Josquin Desprez partì per i cori celesti il 27 agosto 1521. È difficile oggi valutare la totalità della sua opera perché, negli anni successivi alla sua morte, la fama del musicista era tale che molti copisti ed editori non seppero resistere alla tentazione di attribuirgli composizioni anonime perché fossero acquistate. Così, esiste una grande divergenza tra gli specialisti riguardo alle musiche da lui composte. La maggior parte enumera almeno diciotto messe, centodieci mottetti e settanta canti di carattere profano.

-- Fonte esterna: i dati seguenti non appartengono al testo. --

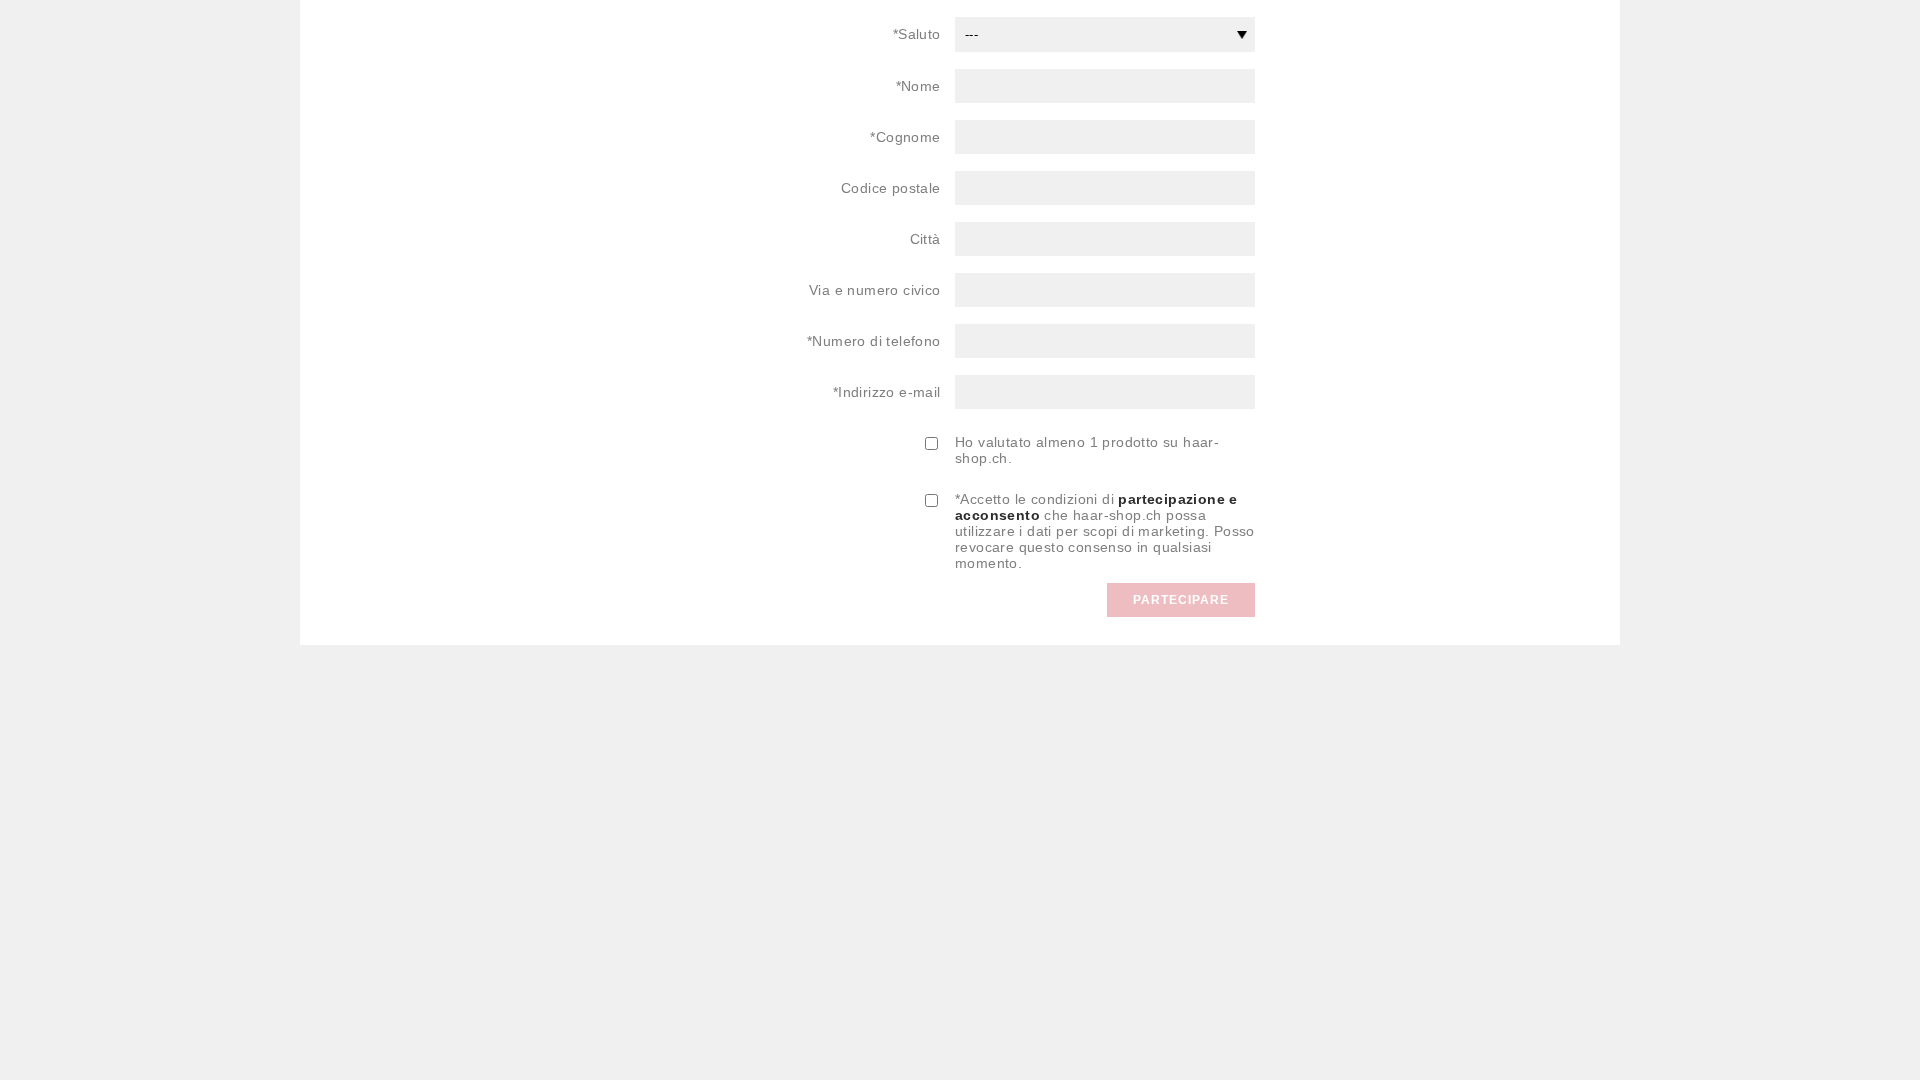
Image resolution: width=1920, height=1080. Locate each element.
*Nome (918, 86)
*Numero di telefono (874, 341)
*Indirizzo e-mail (887, 392)
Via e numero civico (875, 290)
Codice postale (891, 188)
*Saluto (917, 34)
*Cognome (905, 137)
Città (925, 239)
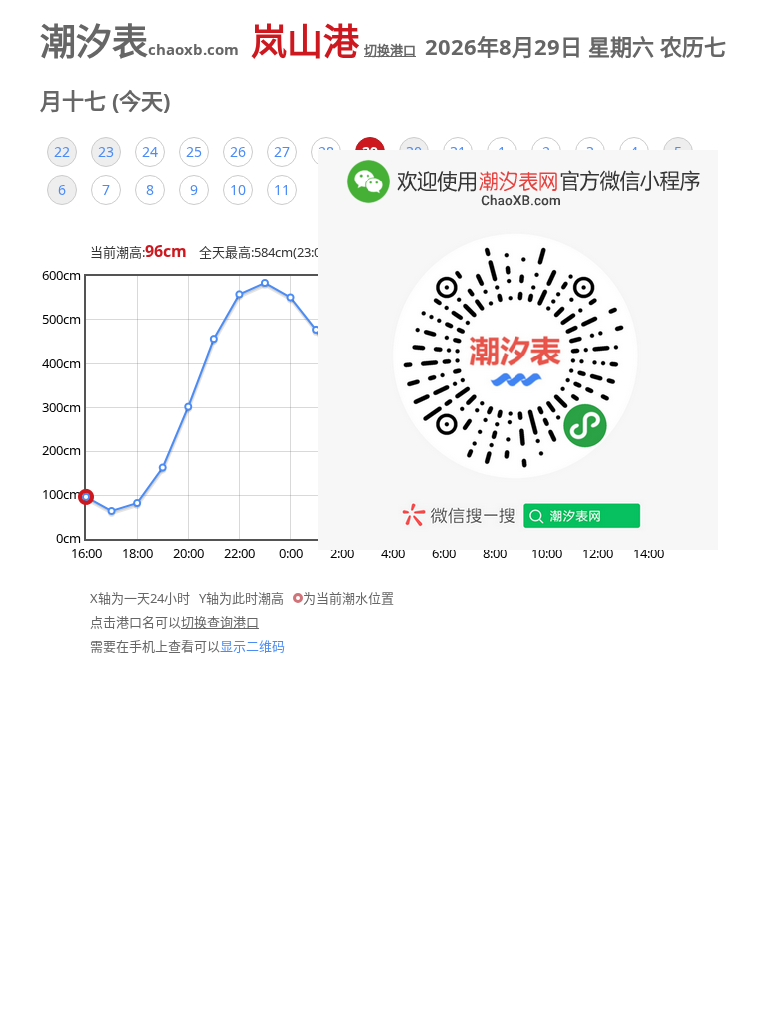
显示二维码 (252, 646)
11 (282, 189)
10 (238, 189)
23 (106, 151)
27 (282, 151)
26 (238, 151)
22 (62, 151)
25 (194, 151)
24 (150, 151)
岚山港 (333, 41)
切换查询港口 (220, 622)
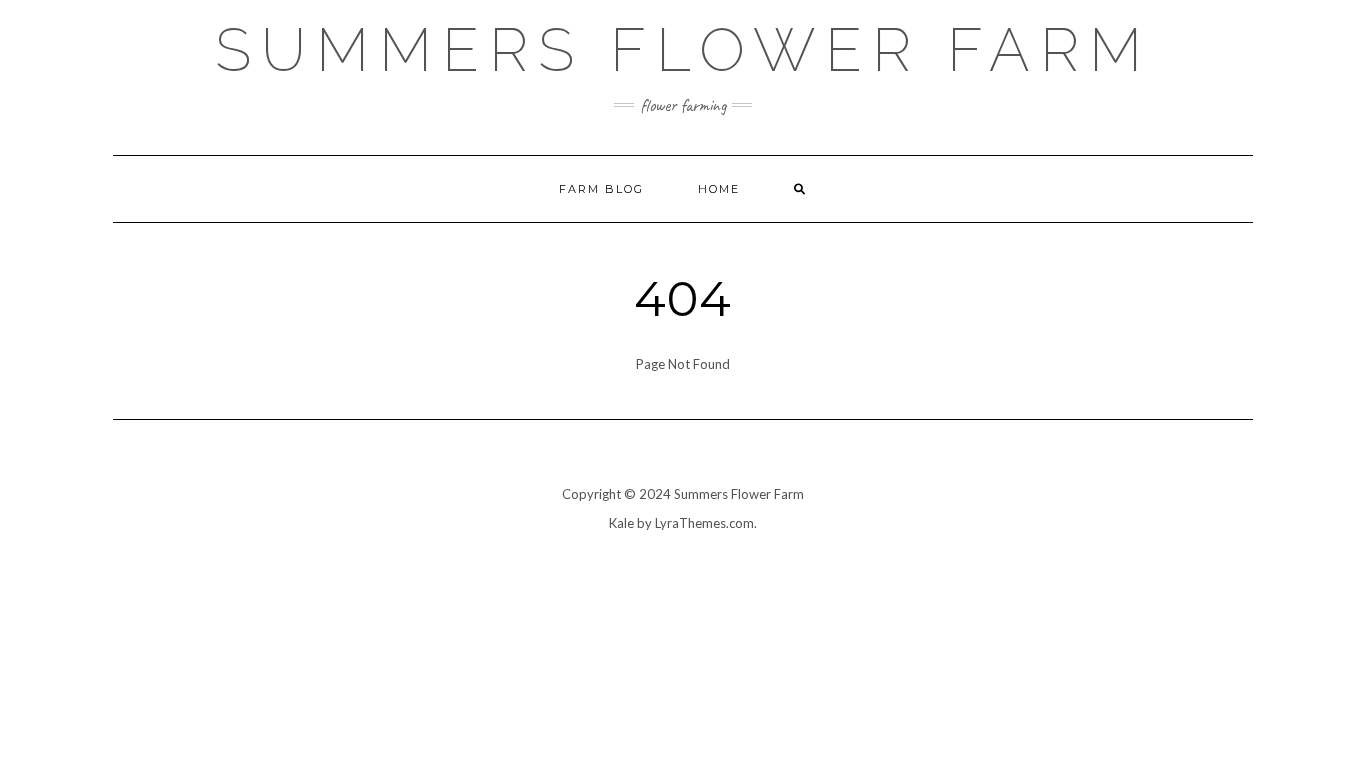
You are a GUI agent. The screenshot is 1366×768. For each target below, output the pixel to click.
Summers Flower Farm (683, 50)
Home (719, 189)
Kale (621, 523)
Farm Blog (601, 189)
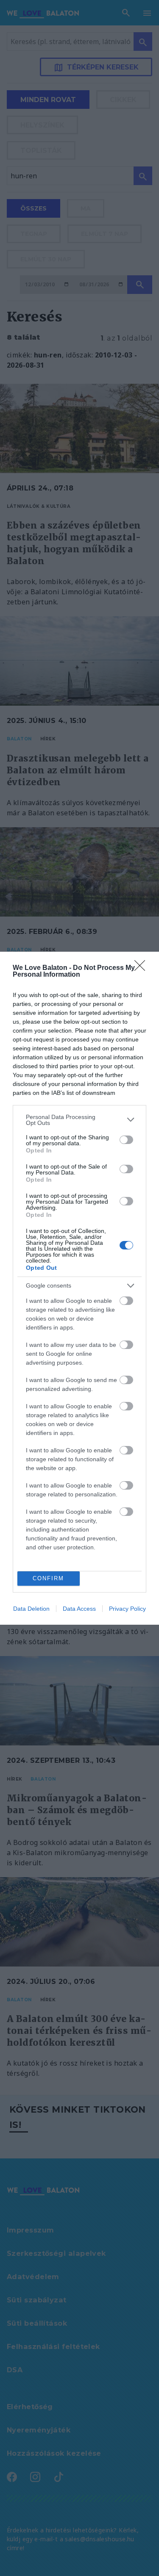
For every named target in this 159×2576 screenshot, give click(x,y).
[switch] (126, 1140)
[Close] (142, 968)
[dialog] (79, 1288)
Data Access (79, 1608)
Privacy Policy (127, 1608)
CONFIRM (48, 1578)
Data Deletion (31, 1608)
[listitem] (79, 1120)
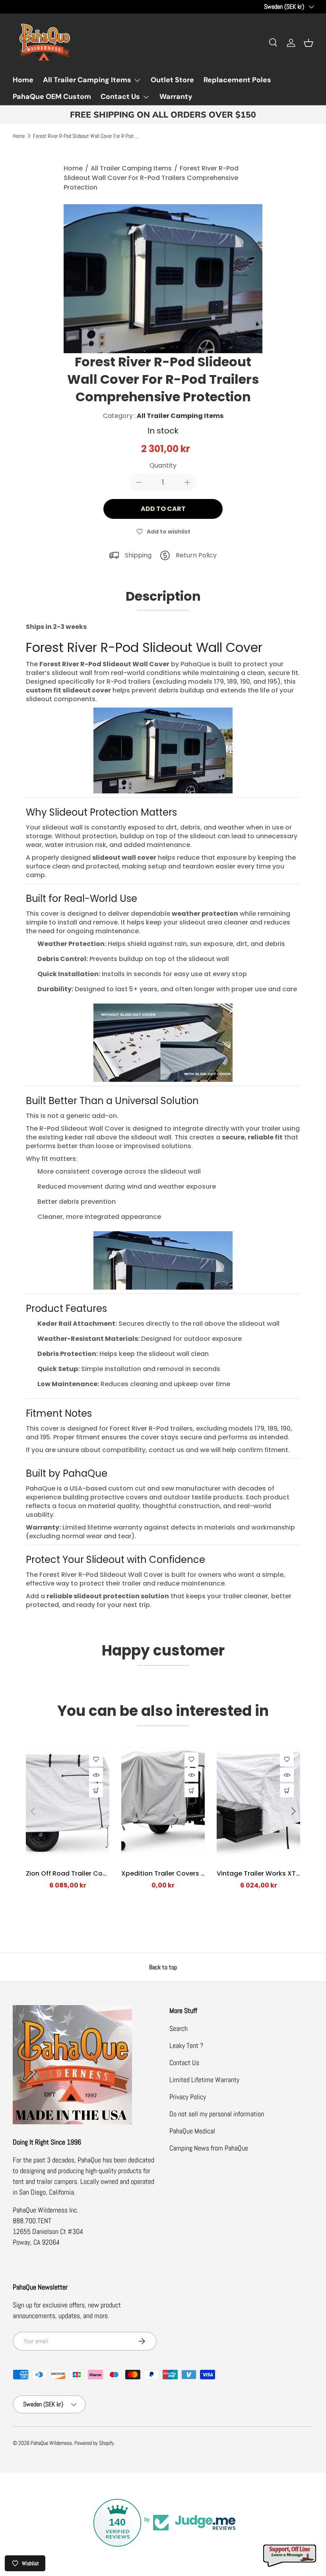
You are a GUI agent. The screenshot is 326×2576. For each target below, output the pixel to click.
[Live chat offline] (290, 2556)
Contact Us (184, 2062)
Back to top (163, 1967)
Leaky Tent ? (186, 2045)
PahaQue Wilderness (51, 2443)
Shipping (138, 555)
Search (178, 2028)
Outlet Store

Musica che ci fa sentire figli di Dio
I secoli tuttavia furono impietosi con il grande compositore e non conservarono molto della sua memoria: la sua fama diminuì con il tempo, fino a eclissarsi quasi completamente nel periodo barocco. Nulla si sa della sua vita privata. Ciò nonostante, se è vero il principio che l’artista imprime qualcosa della propria personalità nella sua opera, le melodie di Josquin permettono di intravedere alcune tracce della sua spiritualità e della sua pietà.
Pietà, questa è la parola giusta per caratterizzare le musiche del compositore franco-fiammingo. San Tommaso d’Aquino5 afferma che questo è il dono con cui lo Spirito Santo spinge l’uomo a rendere culto a Dio come Padre, che ama con tenerezza, riverenza e a cui obbedisce.
Quando risuonano le armonie di Josquin, sia in una preghiera alla Madonna, come nella sublime Ave Maria Virgo serena, sia in un colloquio con Nostro Signore Gesù Cristo, come nel grave Tu pauperum refugium, il fedele viene lanciato tra le braccia di Dio. Si tratta a volte di melodie semplici, sprovviste di ornamenti e di virtuosismi, ma che proprio per questo rappresentano la preghiera dell’anima candida che rivolge al Padre una parola semplice, nella certezza di essere esaudita.
Un compositore fuori dal suo tempo?
Analizzato sotto questo aspetto, Josquin appare come un compositore in ritardo rispetto al suo tempo, quando la riverenza per il soprannaturale e per il trascendentale era stata bandita dall’arte e dalla Filosofia.
Tuttavia, va detto che era avanti rispetto al suo secolo e oltre questa terra, perché le sue melodie, raccolte e pie, fanno presentire alcune diteggiature delle armonie celesti.
Josquin non componeva semplici musiche, componeva preghiere; attributo questo che mancò agli artisti del Rinascimento. Ruppe il silenzio e fu, in pieno Umanesimo, un cantore di Dio. ◊
Note
1 Cfr. PIETSCHMANN, Klaus. Ein Graffito von Josquin Desprez auf der Cantoria der Sixtinischen Kapelle. In: Die Musikforschung. Kassel. Anno LII. N.2 (aprile-giugno 1999); 204-207.
2 Non si sa con chiarezza quale fu la città natale di Josquin. Alcuni ipotizzano che sia Condé-sur-l’Escaut, lo stesso luogo in cui sarebbe morto (cfr. COMBARIEU, Jules. Histoire de la musique. Des origines à la fin du XVIᵉ siècle. 8. ed. Paris: Armand Colin , 1948, t. 1, p.431).
3 ERZILBENGOA, Eline Le “prince de la musique” Josquin des Prés, compositeur picard de génie à la fin du XVᵉ siècle. In: france3-regions.francetvinfo.fr.
4 Cfr. COMBARIEU, op. cit., pp.433-434.
5 Cfr. SAN TOMMASO D’AQUINO. Somma Teologica. II-II, q.121, a.1.